Several figures in the SNP and Yes Scotland have called for online order in the wake of Calman's experiences. It's about time. If anyone is proposing an independent country that can't take a joke and can't tell the truth, I can guarantee a fine little civil war.
The papers that went to battle over Susan Calman seemed less distressed by Winstone, oddly enough. Just banter, you see, and very funny for those with a proper, grown-up sense of humour. Unionists, in other words. In January, when the Guardian published a cartoon by avowed socialist Steve Bell – no relation – advocating that, constitutionally speaking, Scotland should "go and f*** itself", reactions were also muted. The lack of a reaction was funnier than the drawing.

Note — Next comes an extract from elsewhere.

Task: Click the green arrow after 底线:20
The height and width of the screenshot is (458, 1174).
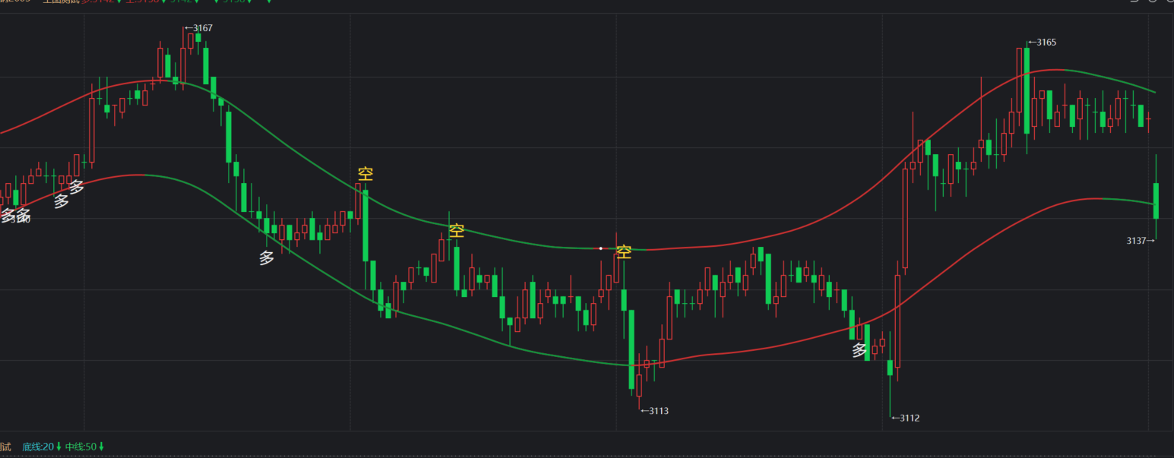Action: [59, 447]
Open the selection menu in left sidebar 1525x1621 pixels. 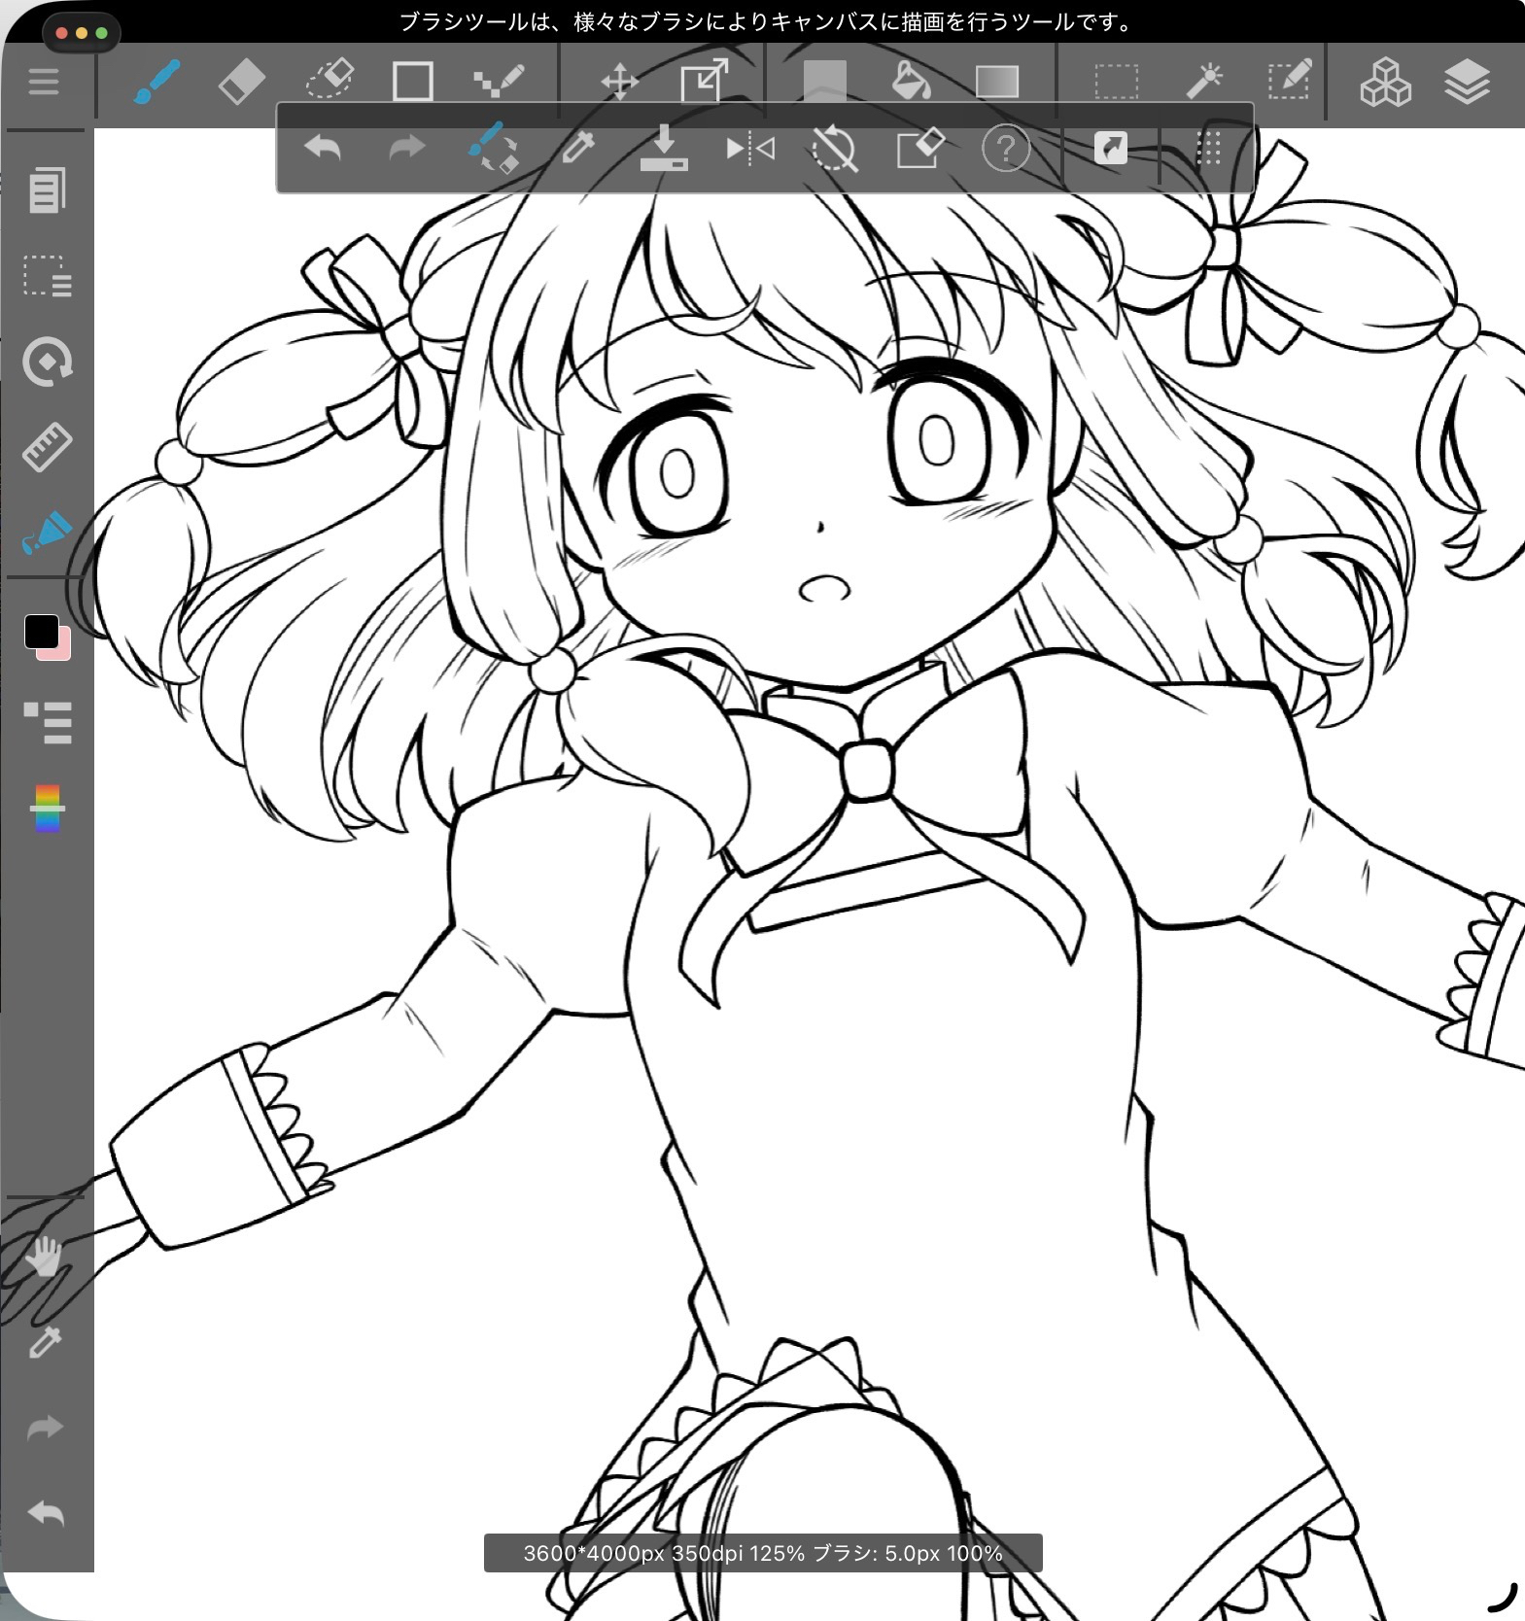pos(47,276)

Yet when Alasdair Gray, one of our finest writers, picked a couple of words unwisely while describing how Scotland stands on the arts world's career ladder, huffing and puffing was loud in the land. Such was the outrage, you would think he had told some English folk to b***er off.
Susan Calman's point is worth preserving. What you get with a sense of humour is a sense of perspective. Could you go on watching a Scottish football team without being able to laugh? It's not as comical as watching England, obviously, but Ray Winstone could probably give the odds against a sensible person doing that.